§ **ACTIVITY**
Write out every entry, unchanged. Skip any picture.

§ **EXCERPTED RECORDS**

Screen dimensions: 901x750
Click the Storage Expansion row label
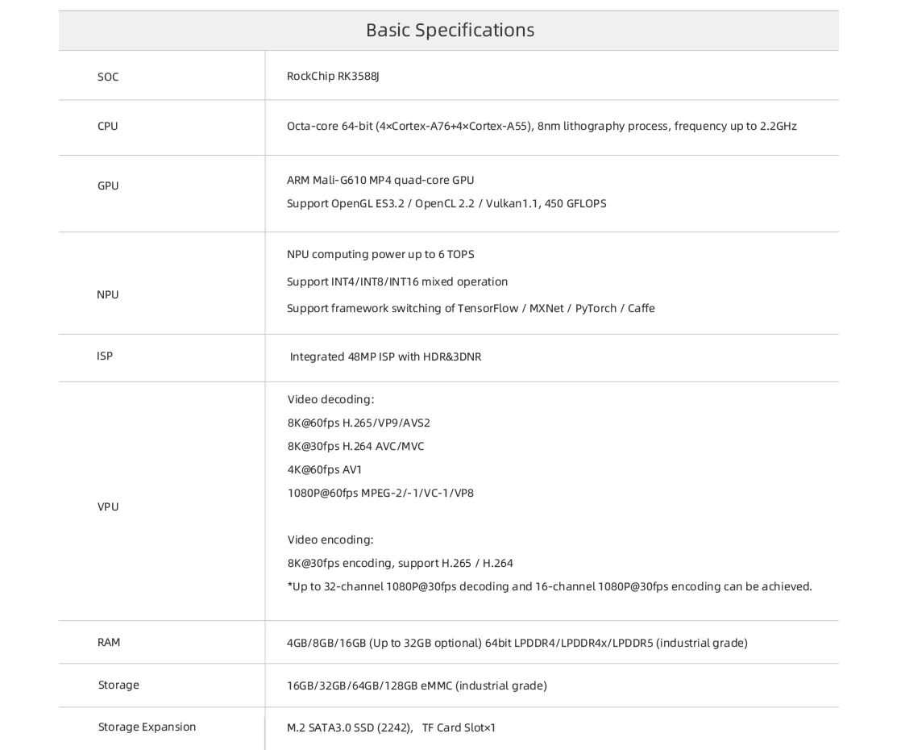(147, 727)
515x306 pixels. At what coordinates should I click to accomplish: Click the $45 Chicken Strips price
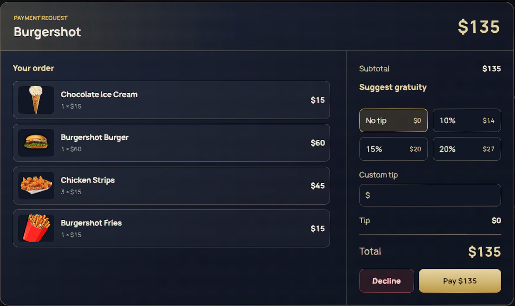point(317,186)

§ **RESULT FOR THIS EXERCISE**
Screen dimensions: 901x750
Click the Storage Expansion row label
(147, 727)
515x306 pixels. At what coordinates should I click to accomplish: Click the $45 Chicken Strips price
point(317,186)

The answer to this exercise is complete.